16 agosto 2007

estado

Retirado do blog «O Povo», do Francisco Múrias, filho de Manuel Maria Múrias, um dos mais talentosos e temíveis jornalistas portugueses do pós-25 de Abril, director do jornal «a Rua», publicado logo a seguir à revolução com o epíteto do «Único jornal da direita que não é do centro» (os mais velhos lembram-se...), aqui vai este extraordinário texto, colhido do livro de seu pai intitulado Chiado do século XII ao 25 de Abril.
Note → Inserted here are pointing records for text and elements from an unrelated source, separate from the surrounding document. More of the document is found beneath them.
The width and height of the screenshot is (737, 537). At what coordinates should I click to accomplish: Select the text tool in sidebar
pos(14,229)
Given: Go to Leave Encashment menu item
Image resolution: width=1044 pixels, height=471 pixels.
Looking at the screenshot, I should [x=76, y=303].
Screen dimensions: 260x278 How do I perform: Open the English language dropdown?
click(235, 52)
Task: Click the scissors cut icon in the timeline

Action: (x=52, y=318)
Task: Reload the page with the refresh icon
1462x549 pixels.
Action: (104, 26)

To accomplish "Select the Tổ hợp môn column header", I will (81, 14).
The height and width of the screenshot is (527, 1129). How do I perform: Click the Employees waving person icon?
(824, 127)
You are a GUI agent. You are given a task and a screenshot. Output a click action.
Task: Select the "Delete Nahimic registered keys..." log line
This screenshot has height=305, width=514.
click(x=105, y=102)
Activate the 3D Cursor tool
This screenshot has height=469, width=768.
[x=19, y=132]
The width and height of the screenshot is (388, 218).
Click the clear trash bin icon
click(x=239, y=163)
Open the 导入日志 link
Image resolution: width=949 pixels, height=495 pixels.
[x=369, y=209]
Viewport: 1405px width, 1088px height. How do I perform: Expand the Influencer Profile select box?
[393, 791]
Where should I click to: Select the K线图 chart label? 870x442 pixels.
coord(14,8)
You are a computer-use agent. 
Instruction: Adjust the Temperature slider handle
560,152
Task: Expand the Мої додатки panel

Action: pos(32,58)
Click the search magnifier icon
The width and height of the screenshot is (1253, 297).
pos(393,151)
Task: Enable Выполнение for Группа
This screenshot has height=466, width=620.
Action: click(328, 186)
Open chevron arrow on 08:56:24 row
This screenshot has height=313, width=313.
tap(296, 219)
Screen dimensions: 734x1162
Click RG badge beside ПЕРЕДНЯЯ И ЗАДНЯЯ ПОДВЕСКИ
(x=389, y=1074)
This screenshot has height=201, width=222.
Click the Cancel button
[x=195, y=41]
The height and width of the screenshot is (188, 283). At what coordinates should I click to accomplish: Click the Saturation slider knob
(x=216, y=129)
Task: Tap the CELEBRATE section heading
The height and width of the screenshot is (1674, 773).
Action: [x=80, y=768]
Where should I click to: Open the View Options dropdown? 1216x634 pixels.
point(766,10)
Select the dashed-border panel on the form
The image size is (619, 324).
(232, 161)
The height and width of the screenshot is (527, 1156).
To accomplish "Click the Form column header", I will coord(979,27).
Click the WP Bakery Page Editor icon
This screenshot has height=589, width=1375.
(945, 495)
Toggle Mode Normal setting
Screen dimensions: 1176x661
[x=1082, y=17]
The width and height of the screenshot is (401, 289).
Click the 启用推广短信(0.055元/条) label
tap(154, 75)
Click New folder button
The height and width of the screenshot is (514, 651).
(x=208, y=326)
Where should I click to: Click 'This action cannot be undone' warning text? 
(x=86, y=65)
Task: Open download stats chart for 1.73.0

«A raiz etimológica do vocábulo Política é a mesma que Policia. Policia, Politica e Politeia são palavras que em tempos significaram o mesmo:- um reino bem policiado era um reino polido, bem ordenado, seguro, limpo, bem arranjado.Os três termos derivam de Polis, a cidade grega que governava por si e para si, um aglomerado urbano e o território circunvizinho com a área suficiente para, no mínimo, sustentar as gentes da urbe no essencial.

Politeia é uma palavra desaparecida há muito dos dicionários portugueses, embora tenda a reviver como expressão técnica da filosofia e da sociologia. Policia em 1789, na primeira edição do Dicionário do Morais feito sobre o vocabulário do Bluteau , ainda continuava a significar apenas o governo e administração da Repub. Principalmente no que respeita às comodidades, i. e. – limpeza, aceio, factura de víveres e vestuário; e a segurança dos cidadãos. No tratamento decente, cultura, adorno, urbanidade dos cidadãos no falar, no termo, na boa maneira. Resumindo: policia queria dizer governo.

Em 89 um polícia era um político. Supunha então o Morais da Silva que tanto o Policia como o Político deviam ser homens urbanos, civis, civilizados, bem educados e limpos, talvez mesmo estadistas…Ainda não sabia nada…

Inventada pelo Marquês de Pombal por uma lei de 1763, a Intendência Geral da Policia além de ter poderes para perseguir e prender os ladrões e os assassinos, ficava com a alçada sobre todos os outros crimes de armas proibidas(…)e sedições e assim todos os demais delitos. A Policia era Politica. O Intendente Geral , posto que sem jurisdição sobre o Reino todo , era um Primeiro Ministro da Administração Interna com responsabilidade sobre a segurança cívica e higiénica , mínimo Ministro da Saúde e das Obras Publicas duma cidade arruinada e uma população adventícia constituída em grande parte por desempregados, ladrões e quadrilheiros necessitados dum país que mal se curara de varias catástrofes politicas e naturais. O Politico tinha de ser um Policia.

O Policia tal o admiramos hoje é o representante legal do Poder Politico organizado em Estado concentrado, centralizado e única fonte do Direito . O Policia de há dois séculos era o governador da mais vasta urbe portuguesa num reino onde, apesar do absolutismo, até então não chegara nem a unicidade jurídica , nem o concentracionismo da administração publica, nem o centralismo governativo, dividido que estava ainda todo ele em senhorios laicos e religiosos, e em concelhos com forais e foros próprios, a soberania nacional desintegrada pelas variadíssimas franquias populares preservando-se, ao mesmo tempo, as diferenças naturais e as liberdades características de cada região, e a unidade do Reino personificada na pessoa do Rei.

Com a pombalina Intendência-Geral da Policia continua-se em Portugal a edificação do Estado Moderno , intrinsecamente totalitarizante, seja ou não eleiçoeiro, tanto que tende irreprimivelmente a imiscuir-se em tudo, a tudo querer regulamentar e normalizar, a saber de tudo, a tudo governar, gerir e administrar, através dum Monopólio da positivação dum Direito que, o mais das vezes, nada tem a ver com a Justiça, com a Moral , com os costumes , nem com a Lei propriamente dita, a Ordem natural das coisas.»